Thursday, December 4, 2014

Transfigurations at the Wexner Center

Yesterday afternoon, a friend and I visited the Wexner Center to view the Transfigurations exhibit.  A collection of paintings and sculptures that Les and Abigail Wexner have loaned are on display through the end of the year.  Their personal art collection is stunning - millions of dollars worth of original art, including pieces by Picasso and Degas.
Wikipedia photo of the Degas sculpture we saw
 Can you imagine?  This is the decor in their house.  If I exhibited stuff from my house, it would be, like, dog hair encrusted toys and Star Wars drinking glasses.    Come see the bounty of my manor!
Bailey has curated this collection titled "Things I Chew"
Anyway, it was an awesome exhibit, and we weren't allowed to take any pictures.  So here is one from the collection's website:
Femme assise dans un jardin Pable Picasso

This is one of several Picasso's on display that he painted of Dora Maar. We overheard a tour guide describing Dora as the Lady Gaga of her day.    This one was also my favorite Picasso they had.

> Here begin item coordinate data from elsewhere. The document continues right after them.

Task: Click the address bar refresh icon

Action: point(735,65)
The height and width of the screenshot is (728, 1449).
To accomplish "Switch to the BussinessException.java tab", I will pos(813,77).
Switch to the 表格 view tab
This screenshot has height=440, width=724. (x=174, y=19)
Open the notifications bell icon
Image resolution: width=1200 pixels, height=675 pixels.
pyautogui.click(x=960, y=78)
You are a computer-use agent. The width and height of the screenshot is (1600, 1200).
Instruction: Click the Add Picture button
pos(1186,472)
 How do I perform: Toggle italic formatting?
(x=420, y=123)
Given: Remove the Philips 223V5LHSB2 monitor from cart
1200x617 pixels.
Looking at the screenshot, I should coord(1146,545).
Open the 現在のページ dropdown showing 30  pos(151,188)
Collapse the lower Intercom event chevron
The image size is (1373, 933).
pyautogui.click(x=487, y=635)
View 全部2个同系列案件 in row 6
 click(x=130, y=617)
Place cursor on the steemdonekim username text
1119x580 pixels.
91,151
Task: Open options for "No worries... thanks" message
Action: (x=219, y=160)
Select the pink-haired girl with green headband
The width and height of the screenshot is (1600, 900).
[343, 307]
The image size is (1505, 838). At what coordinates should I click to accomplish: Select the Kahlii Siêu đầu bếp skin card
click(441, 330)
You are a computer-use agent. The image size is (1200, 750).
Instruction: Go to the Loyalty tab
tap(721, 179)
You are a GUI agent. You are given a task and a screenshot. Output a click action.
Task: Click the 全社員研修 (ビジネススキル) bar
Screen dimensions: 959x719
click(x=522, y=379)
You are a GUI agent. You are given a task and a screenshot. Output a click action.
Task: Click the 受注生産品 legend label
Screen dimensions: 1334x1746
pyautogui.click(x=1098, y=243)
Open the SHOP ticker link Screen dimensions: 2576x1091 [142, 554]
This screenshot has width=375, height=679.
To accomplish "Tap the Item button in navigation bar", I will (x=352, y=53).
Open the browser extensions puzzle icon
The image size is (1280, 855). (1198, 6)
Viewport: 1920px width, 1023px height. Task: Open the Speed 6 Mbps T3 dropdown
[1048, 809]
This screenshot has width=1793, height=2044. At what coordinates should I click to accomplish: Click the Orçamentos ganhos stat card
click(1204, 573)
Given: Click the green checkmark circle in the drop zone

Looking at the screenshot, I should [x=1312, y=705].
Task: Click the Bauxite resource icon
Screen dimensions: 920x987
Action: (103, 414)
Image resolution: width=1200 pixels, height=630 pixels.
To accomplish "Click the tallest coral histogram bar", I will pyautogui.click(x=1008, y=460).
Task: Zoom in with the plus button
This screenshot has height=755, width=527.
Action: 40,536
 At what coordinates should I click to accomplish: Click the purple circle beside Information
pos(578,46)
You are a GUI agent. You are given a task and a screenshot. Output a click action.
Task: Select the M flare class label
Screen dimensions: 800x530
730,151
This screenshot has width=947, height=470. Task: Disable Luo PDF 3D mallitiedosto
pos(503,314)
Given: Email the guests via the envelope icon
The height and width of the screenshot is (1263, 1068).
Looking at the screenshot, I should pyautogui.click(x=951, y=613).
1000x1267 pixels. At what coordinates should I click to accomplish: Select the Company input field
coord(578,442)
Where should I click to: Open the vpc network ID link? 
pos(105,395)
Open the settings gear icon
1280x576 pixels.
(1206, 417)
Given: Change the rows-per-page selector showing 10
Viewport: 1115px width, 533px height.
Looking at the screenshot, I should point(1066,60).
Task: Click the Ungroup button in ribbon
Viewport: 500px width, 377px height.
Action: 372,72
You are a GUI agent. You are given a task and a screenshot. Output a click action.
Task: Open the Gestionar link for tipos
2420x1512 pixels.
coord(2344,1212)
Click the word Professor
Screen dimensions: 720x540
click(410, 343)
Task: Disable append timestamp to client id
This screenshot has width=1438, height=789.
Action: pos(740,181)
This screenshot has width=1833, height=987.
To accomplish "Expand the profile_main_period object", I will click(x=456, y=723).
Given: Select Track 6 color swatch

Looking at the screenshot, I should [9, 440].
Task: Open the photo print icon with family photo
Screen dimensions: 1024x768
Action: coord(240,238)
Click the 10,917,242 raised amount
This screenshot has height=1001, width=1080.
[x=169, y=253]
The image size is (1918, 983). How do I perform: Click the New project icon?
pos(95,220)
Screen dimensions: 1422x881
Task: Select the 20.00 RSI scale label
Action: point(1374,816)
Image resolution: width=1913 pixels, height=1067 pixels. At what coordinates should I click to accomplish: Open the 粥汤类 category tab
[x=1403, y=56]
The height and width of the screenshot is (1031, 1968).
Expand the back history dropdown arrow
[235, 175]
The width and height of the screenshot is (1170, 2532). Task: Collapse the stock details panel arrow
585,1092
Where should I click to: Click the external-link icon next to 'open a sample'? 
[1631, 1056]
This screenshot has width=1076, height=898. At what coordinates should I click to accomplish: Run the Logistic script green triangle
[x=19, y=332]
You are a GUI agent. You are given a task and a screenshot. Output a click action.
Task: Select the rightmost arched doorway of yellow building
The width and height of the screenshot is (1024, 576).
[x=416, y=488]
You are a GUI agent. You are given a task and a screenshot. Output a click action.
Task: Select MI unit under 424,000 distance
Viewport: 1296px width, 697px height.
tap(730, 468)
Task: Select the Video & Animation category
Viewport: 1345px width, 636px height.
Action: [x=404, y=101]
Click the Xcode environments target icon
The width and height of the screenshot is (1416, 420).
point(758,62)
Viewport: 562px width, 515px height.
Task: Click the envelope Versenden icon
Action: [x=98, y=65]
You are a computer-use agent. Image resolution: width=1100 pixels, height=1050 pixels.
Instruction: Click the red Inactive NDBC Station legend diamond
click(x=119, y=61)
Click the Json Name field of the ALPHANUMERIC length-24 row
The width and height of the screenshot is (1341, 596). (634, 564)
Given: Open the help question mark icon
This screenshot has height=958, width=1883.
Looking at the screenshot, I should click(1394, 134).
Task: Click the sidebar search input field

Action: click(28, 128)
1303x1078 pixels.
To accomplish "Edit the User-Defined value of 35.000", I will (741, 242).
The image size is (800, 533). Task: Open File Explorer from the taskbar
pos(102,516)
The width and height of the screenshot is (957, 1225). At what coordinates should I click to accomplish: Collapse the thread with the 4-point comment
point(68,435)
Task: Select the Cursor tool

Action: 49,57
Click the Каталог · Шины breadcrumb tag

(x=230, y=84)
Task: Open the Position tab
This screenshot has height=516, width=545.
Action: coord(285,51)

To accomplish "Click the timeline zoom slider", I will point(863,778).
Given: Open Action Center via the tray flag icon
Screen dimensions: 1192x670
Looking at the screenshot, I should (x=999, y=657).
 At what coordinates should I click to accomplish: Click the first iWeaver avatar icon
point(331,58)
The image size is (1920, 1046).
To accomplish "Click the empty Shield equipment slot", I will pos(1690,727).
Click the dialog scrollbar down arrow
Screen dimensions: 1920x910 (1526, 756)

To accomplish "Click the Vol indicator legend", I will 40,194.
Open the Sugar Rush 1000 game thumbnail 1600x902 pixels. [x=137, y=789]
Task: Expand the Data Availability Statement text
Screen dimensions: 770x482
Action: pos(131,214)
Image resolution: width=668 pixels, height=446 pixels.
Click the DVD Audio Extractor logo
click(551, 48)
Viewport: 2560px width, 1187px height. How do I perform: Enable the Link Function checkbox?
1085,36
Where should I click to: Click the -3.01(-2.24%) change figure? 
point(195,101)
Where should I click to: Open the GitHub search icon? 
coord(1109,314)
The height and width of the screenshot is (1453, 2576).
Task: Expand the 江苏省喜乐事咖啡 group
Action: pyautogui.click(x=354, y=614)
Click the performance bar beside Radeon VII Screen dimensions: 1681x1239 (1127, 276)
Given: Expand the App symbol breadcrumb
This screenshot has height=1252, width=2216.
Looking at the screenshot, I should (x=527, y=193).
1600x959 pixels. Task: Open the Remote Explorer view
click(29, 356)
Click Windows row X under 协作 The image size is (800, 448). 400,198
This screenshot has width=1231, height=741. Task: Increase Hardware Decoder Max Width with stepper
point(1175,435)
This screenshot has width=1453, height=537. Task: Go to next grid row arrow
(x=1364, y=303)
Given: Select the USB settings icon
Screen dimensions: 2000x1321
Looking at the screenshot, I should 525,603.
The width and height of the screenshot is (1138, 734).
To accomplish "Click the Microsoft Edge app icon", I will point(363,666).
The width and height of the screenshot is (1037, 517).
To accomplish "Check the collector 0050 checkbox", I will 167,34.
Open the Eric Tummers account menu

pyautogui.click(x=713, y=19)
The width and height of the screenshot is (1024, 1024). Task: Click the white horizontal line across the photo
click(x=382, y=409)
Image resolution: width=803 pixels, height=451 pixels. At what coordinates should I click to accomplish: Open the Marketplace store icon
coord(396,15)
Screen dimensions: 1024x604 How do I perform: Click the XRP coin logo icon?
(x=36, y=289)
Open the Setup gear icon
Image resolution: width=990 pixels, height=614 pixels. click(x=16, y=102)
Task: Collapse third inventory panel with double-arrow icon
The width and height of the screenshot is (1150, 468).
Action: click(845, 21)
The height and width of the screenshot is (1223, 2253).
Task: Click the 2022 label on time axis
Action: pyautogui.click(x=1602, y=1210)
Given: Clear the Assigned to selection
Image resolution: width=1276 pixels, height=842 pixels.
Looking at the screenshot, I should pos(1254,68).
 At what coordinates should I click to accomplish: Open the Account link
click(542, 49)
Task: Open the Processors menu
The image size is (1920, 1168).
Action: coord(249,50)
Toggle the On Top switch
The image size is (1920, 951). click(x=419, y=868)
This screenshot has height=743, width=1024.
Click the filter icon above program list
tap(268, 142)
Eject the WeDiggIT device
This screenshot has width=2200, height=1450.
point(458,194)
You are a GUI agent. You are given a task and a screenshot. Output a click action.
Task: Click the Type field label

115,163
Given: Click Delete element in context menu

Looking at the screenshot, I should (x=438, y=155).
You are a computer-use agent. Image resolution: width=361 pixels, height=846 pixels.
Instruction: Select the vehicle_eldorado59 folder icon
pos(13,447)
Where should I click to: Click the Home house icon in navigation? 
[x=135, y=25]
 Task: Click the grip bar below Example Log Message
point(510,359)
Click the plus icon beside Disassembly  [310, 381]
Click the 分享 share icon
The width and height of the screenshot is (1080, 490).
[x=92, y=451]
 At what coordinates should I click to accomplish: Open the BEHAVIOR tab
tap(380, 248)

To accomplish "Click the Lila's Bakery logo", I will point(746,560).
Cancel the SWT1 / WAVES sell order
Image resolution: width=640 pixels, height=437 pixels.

What's as interesting to me as seeing the art itself, is seeing the collection the Wexners put together.  I wondered - why did they choose this one?  Why did they collect this group?  I think they have a much more sophisticated appreciation of art than I do.
Femme de Venise IV  Alberto Giacometti.
cool tidbit: A lot of Alberto's other sculptures are of his brother, Diego.

 The collection was mostly human figures in different forms of distortion.  Curiously, there was one artist represented that did not create human figures.  Susan Rothenberg's paintings were all flat horse silhouettes.
Hector Protector Susan Rothenberg

What makes great art?  Accuracy in representation of reality?  Unique viewpoint in abstraction of reality?  Does it need to be making a statement?  Stir an emotion, pleasant or not?   Does it need to be attractive, or just thought provoking?  Is art great only when it creates a new style and propels expression in a new direction?
Pink Lady Willem de Kooning
I love that these billionaires invest in art in a way that it's clearly important to them.  I love that these artists invested their lives teasing out an idea over decades.  And I love that it made me think about things in a way that pop culture never does.

I highly recommend visiting the exhibit.  It was really inspiring on many levels.
Or at least click over to wexarts to see it online.  If you like to over think things like I do, you can obsess over it for days.